Почувствовав собачьим чутьем, что я заметил ее, лохматая дворняжка подбежала ко мне, закружилась вокруг моих ног и с лаем бросилась в сторону. Она куда-то звала. Я последовал за собакой и, пройдя метров сто по берегу, увидел нашего десантника, лежащего невдалеке от свежей воронки. Рядом с ним валялись автомат, два «магазина», вещевой мешок. Солдат не подавал никаких признаков жизни. Казалось, он был убит. Но когда собака стала лизать ему ладонь, солдат медленно поднял руку, погладил рыжую дворняжку, она села на задние лапы и, подняв голову, внимательно посмотрела на меня.

— Ранен? — спросил я у десантника.

— Ранен, — не открывая глаз и не поворачивая головы, еле слышно ответил он.

— Тяжело?

— Не знаю.

— А куда ранен?

— Не знаю. Ничего не чувствую. Ничего не вижу.

— Совсем?

— Совсем.

Я крикнул в сторону разбитых домов, где разгружали автомашины с ящиками снарядов:

— Санитара! Пришлите санитара! На крик мой никто не отозвался.

Раненый осторожно повернул голову, спросил:

— Первый раз на переправе?

— Нет, второй. А что?

— Когда форсируют реку, тут уж никого не докричишься. Время дорого!

— Как же быть? — Я остановился в нерешительности: не то надо было идти в поиски за санитаром, не то оставить раненого на произвол судьбы и идти к своей лодке.

— А ты, браток, иди по своим делам, — сказал раненый. — Полкан меня не оставит. Мы с ним вместе из дому. От самой Волги! Слышал про такой городок — Черный Яр?.. Вот дай напиться и — иди!

Я с удивлением посмотрел на лохматую дворняжку, которая от Волги дошла до берегов Дуная, встретил взгляд ее умных глаз и стал искать какую-нибудь посудину, чтобы зачерпнуть воды. Но такой посудинки под рукой не оказалось.

— Может, выпьешь… вина? — спросил я, доставая флягу. — Силенки прибавит!

Десантник пошевелился, сказал:

— А мне послышалось: «Может, выпьешь вина?»

— Я и говорю: «Может, выпьешь вина?»

— Вот опять послышалось!..

— Да ты, кажется, шутишь! Это к добру! — Я нагнулся и вложил ему в руки флягу.

Раненый повернулся на бок, оперся на локоть, сделал глоток, второй, третий и десятый, потом часто-часто замигал, открыл глаза, недоверчиво посмотрел на меня, на Полкана, на тот берег..

— Вижу! Вижу!.. — вдруг радостно закричал он.

Я не меньше, чем раненый, обрадовался его чудесному исцелению.

— Может, и рана твоя… того… кажущаяся? Просто тряхнуло тебя взрывной волной. Или нет? Куда ты ранен? — с этими словами я опустился на колено, и гвардеец вскрикнул, когда я коснулся его плеча: там была рана.

— Поверни меня к реке, — сказал раненый, и я осторожно повернул его лицом к реке. — Здорово, Дунай! Поклон тебе от Волги!.. — крикнул он, схватился за плечо, и лицо его исказилось от боли. — А вон ребята пушку грузят на плот… Эй! Артиллерия! Скоро тронетесь на тот берег? — вновь крикнул он и схватился за плечо.

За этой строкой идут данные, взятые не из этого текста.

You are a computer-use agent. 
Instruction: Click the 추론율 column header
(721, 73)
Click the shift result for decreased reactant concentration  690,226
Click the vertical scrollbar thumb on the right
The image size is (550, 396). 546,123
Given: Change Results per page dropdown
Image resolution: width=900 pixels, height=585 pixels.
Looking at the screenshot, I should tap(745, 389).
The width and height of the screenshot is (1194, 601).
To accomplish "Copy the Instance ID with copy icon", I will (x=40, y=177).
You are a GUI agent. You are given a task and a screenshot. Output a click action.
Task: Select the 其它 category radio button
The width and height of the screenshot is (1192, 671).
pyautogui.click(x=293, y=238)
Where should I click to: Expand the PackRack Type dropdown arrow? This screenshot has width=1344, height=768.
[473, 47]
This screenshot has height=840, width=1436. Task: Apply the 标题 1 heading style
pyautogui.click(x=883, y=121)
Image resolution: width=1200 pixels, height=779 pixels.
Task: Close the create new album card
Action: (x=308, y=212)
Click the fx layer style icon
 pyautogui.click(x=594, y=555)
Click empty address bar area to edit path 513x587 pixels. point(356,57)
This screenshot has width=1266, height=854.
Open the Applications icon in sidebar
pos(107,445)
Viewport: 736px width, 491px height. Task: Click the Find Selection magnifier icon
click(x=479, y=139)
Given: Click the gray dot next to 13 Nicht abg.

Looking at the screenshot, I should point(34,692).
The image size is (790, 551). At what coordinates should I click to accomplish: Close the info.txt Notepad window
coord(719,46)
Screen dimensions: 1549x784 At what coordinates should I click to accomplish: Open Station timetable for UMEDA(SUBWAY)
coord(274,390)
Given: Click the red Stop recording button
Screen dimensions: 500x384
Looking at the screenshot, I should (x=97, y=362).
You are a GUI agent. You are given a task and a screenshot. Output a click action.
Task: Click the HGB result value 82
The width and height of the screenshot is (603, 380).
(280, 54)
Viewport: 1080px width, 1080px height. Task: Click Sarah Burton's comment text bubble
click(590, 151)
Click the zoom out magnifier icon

— Вот дадут третий звонок — и поедем, — весело отозвался кто-то из артиллеристов.

Раненый протянул мне руку, я помог ему подняться. Он подошел к реке, жадно приник к дунайской водице.

В это время, откуда ни возьмись, появились две санитарки.

— Кто здесь раненый? — строго спросила старшая.

Я кивнул на десантника.

— А, любушки-голубушки! — обернувшись, пропел раненый и приветливо помахал девушкам рукой.

— Бесстыжие твои глаза!.. Санитара ему! Карету!.. У меня там полсотни раненых, перевязывать их некому… — сердито начала было отчитывать его строгая девушка.